Claremont remarked, "My problem with both iterations of Dark Phoenix onscreen, the original by Brett Ratner and the newer version by Simon Kinberg, is, I don't think you can do it effectively in 90 minutes. You can tell a good story in that timeframe, which I think Simon did, but it's not the evocation of the story that Dave and John and Paul and I created, it doesn't have the impact of knowing the characters and their dynamics and building to it conclusively in this narrative way... The challenge is, in terms of a canon like X-Men, it's more like Harry Potter and Hogwarts, or Game of Thrones. It needs time and space to evolve and to bring the reader or viewer in and give them a result that's worth the investment of that time."

Kinberg stated that, if he had four hours to tell the story, he would have included the Hellfire Club and Lilandra Neramani. In 2023, Kinberg stated that he wished he had more state with Dark Phoenix story and stated his plans for a sequel.

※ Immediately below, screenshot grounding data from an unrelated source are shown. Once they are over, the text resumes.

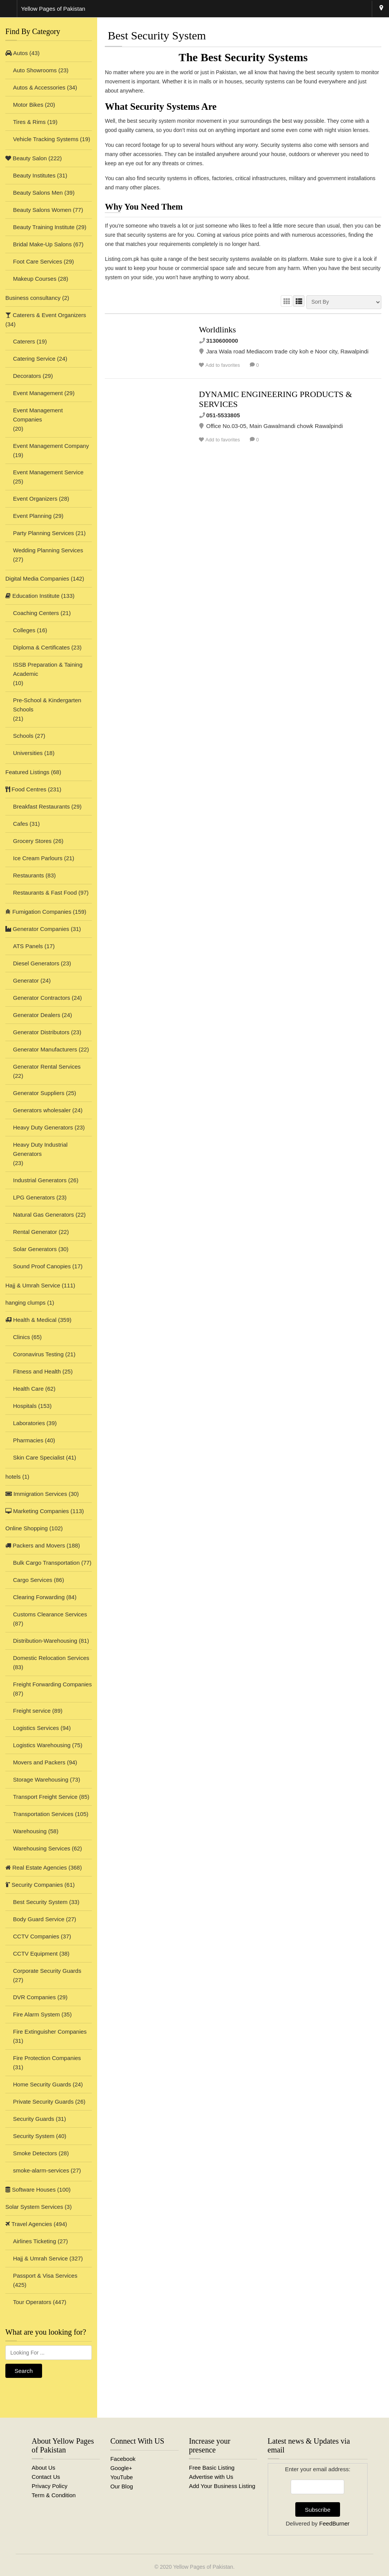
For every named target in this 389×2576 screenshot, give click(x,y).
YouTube (121, 2477)
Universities (28, 753)
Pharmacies (28, 1440)
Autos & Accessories (39, 87)
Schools (23, 735)
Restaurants (28, 875)
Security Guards (33, 2118)
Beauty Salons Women (42, 210)
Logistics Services (36, 1728)
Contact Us (46, 2476)
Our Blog (121, 2486)
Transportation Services (43, 1814)
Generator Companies (37, 929)
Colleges (24, 630)
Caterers (24, 341)
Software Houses (30, 2189)
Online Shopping (26, 1528)
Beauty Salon (26, 158)
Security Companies (34, 1884)
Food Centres (25, 789)
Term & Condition (54, 2495)
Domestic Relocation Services (51, 1658)
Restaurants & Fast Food (45, 892)
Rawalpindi (381, 8)
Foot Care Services (37, 261)
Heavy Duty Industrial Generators (40, 1149)
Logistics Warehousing (41, 1745)
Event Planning (32, 516)
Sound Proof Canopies (42, 1266)
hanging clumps (25, 1302)
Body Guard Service (38, 1919)
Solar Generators (35, 1249)
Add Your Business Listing (222, 2486)
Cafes (20, 823)
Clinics (21, 1337)
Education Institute (32, 595)
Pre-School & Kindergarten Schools (47, 705)
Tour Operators (32, 2302)
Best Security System (40, 1902)
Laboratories (29, 1423)
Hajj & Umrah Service (32, 1285)
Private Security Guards (43, 2101)
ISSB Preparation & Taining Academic (48, 669)
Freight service (31, 1710)
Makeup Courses (34, 278)
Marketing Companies (37, 1511)
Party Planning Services (43, 533)
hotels (13, 1476)
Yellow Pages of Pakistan (203, 2567)
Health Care (28, 1388)
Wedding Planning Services (48, 550)
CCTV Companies (36, 1936)
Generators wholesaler (42, 1110)
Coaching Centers (36, 613)
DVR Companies (34, 1997)
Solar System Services (34, 2206)
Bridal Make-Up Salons (42, 244)
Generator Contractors (41, 997)
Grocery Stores (32, 841)
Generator (26, 980)
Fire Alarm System (36, 2014)
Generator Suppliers (38, 1093)
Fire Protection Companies (47, 2058)
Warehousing (30, 1831)
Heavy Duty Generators (43, 1127)
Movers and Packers (39, 1762)
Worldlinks (217, 329)
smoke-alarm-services (41, 2170)
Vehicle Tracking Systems (45, 139)
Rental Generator (35, 1232)
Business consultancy (32, 298)
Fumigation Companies (38, 911)
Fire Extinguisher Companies (50, 2031)
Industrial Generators (40, 1180)
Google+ (121, 2468)
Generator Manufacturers (45, 1049)
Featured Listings (27, 772)
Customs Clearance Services (50, 1614)
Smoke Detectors (35, 2153)
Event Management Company (51, 446)
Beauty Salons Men (38, 192)
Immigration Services (36, 1494)
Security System (33, 2136)
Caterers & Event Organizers (45, 315)
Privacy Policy (49, 2486)
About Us (43, 2467)
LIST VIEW (298, 301)
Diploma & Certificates (41, 647)
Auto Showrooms (35, 70)
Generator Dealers (36, 1015)
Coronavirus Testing (38, 1354)
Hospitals (25, 1406)
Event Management (38, 393)
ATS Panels (28, 946)
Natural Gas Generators (43, 1214)
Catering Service (34, 358)
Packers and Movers (35, 1545)
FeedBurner (334, 2523)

===Marvel Cinematic Universe===
In March 2019, Marvel Studios president Kevin Feige was reported to have approached several members of the original X-Men cast. This was later confirmed by Patrick Stewart, who was asked to reprise his role as Professor X and did so in Doctor Strange in the Multiverse of Madness (2022). The writer of the film Michael Waldron stated that this was an alternate version of the character, but confirmed that the X-Men series was canon to the MCU multiverse.